Berhasil tidaknya anak tunarungu melaksanakan tugasnya sangat tergantung pada
bimbingan dan pengaruh keluarga. Tidaklah mudah bagi orang tua untuk menerima
kenyataan bahwa anaknya menderita kelainan/cacat. Reaksi pertama saat orang tua
mengetahui bahwa anaknya menderita tunarungu adalah merasa terpukul dan
bingung. Reaksi ini kemudian diikuti dengan reaksi lain.
Reaksi
– reaksi yang tampak biasanya dapat dibedakan atas bermacam – macam pola,
yaitu:
·
Timbulnya rasa bersalah atau berdosa.
·
Orang tua menghadapi cacat anaknya dengan perasaan kecewa karena
tidak memenuhi harapannya.
·
Orang tua malu menghadapi kenyataan bahwa anaknya berbeda dari
anak – anak lain.
·
Orang tua menerima anaknya beserta keadaanya sebagaimana mestinya.
·
Sikap orang tua sangat tergantung pada reaksi terhadap kelainan
anaknya itu. Sebagai reaksi orang tua atas sikap – sikapnya itu maka:
·
Orang tua ingin menebus dosa dengan jalan mencurahkan kasih
sayangnya secara berlebih – lebihan terhadap anaknya.
·
Orang tua biasanya menolak kehadiran anaknya.
·
Orang tua cenderung menyembunyikan anaknya atau menahannya di
rumah.
·
Sikap – sikap orang tua ini mempunyai pengaruh yang sangat besar
terhadap perkembangan kepribadian anaknya. Sikap – sikap yang kurang mendukung
keadaan anaknya tentu saja akan menghambat perkembangan anak, misalnya dengan
melindunginya atau dengan mengabaikannya.
3. Bagi masyarakat
Pada
umumnya orang masih berpendapat bahwa anak tunarungu tidak dapat berbuat
apapun. Pandangan yang semacam ini sangat merugikan anak tunarungu. Karena
adanya pandangan ini biasanya dapat kita lihat sulitnya anak tunarungu untuk
memperoleh lapangan pekerjaan. Disamping pandangan karena ketidkamampuannya
tadi, ia sulit bersaing dengan orang normal.
Kesulitan
memperoleh pekerjaan di masyarakat mengkibatkan timbulnya kecemasan, baik dari
anak itu sendiri maupun dari keluarganya, sehingga lembaga pendidikan dianggap
tidak dapat berbuat sesuatu karena anak tidak dapat bekerja sebagaimana
biasanya. Oleh karena itu, masyarakat hendaknya dapat memperhatikan kemampuan
yang dimiliki anak tunarungu walaupun hanya merupakan sebagian kecil dari
pekerjaan yang telah lazim dilakukan oleh orang normal.
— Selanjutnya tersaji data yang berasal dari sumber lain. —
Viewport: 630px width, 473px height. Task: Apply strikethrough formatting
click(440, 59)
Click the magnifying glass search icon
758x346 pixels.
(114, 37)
4. Bagi Penyelenggara Pendidikan
Perhatian
akan kebutuhan pendidikan bagi anak tunarungu tidaklah dapat dikatakan kurang
karena terbukti bahwa anak tunarungu telah banyak mengikuti pendidikan
sepanjang lembaga pendidikan itu dapat dijangkaunya.
Persoalan
baru yang perlu mendapat perhatian jika anak tunarungu tetap saja harus sekolah
pada sekolah khusus (SLB) adalah jika anak – anak tunarungu itu tempat
tinggalnya jauh dari SLB, maka tentu saja mereka tidak akan dapat bersekolah.
Usaha lain muncul dengan didirikannya asrama disamping sekolah khusus itu.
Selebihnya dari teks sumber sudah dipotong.